Major advances have been made recently in our ability to study the planets with near-Earth observatories. The successful launch and deployment of JWST will open up a high-resolution study of the planets in the infrared, as the first images of Neptune and Jupiter (released this summer) demonstrate. HST continues to study the planets with its unique capabilities. Earth-bound observatories can now challenge these. The Very Large Telescope in Chile rivals JWST in resolving power and has started observing the solar system. Many other observatories also routinely monitor the solar system, but telescope time for these objects is severely limited, and amateur astronomers continue to make highly valuable contributions by monitoring the planets, supporting missions such as Juno or our Mars fleet by observing transient events such as dust storms or impacts into Jupiter’s cloud tops. These efforts will be the subject of an article in a future issue.

James Webb Space Telescope view of Neptune

In this Webb image, Neptune resembles a pearl with rings that look like ethereal concentric ovals around it. There are two thinner, crisper rings and two broader, fainter rings. A few extremely bright patches on the lower half of Neptune represent methane ice clouds. Six tiny white dots, which are six of Neptune’s 14 moons, are scattered among the rings. The background of the image is black. Credit: NASA/ESA/CSA/STScI.

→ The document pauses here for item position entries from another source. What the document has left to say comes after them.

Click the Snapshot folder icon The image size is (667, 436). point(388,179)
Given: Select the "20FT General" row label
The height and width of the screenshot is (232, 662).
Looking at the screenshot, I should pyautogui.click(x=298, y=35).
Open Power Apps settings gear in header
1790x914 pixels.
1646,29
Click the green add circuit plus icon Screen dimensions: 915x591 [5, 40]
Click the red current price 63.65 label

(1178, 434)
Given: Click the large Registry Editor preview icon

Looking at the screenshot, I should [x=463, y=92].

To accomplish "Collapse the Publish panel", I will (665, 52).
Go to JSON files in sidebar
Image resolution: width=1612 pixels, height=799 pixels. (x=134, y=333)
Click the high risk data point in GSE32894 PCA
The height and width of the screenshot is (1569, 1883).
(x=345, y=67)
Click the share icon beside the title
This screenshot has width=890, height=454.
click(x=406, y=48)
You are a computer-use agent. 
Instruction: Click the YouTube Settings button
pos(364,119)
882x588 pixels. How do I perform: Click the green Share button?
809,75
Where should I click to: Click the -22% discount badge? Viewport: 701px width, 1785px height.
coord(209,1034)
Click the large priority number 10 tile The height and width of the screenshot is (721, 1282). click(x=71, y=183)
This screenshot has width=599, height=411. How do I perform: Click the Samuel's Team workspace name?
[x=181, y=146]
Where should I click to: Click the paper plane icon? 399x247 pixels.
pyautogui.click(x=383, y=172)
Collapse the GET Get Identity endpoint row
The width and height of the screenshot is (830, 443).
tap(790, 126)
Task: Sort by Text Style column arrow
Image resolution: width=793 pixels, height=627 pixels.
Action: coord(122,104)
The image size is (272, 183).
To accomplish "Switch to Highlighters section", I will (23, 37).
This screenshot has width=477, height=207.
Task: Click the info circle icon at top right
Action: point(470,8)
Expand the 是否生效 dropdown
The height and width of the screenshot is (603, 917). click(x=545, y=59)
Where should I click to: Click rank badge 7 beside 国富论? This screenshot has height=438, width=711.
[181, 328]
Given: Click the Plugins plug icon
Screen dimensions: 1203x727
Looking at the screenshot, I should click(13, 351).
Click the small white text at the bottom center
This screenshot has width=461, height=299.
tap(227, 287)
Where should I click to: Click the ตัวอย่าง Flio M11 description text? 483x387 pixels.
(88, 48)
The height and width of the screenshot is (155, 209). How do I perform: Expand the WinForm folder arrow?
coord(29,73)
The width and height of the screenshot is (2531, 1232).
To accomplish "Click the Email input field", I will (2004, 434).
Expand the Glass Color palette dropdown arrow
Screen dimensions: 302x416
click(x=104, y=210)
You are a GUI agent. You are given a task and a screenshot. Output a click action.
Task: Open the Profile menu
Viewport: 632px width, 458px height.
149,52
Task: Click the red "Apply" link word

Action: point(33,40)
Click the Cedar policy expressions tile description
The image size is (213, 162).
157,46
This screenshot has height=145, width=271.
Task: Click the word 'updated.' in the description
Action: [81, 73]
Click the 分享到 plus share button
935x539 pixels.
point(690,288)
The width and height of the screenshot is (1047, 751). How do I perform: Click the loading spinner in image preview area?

Ganymede and Europa imaged by ESO's Very Large Telescope

This European Southern Observatory (ESO) image shows two of Jupiter’s moons, the icy Ganymede and Europa, which have been imaged in the infrared using the SPHERE instrument on ESO’s Very Large Telescope. While Europa is quite similar in size to our own Moon, Ganymede is the largest moon in the whole solar system — it’s even bigger than the planet Mercury! Credit: ESO/King and Fletcher. Jupiter background image: NASA/ESA/A. Simon/M. H. Wong/OPAL team.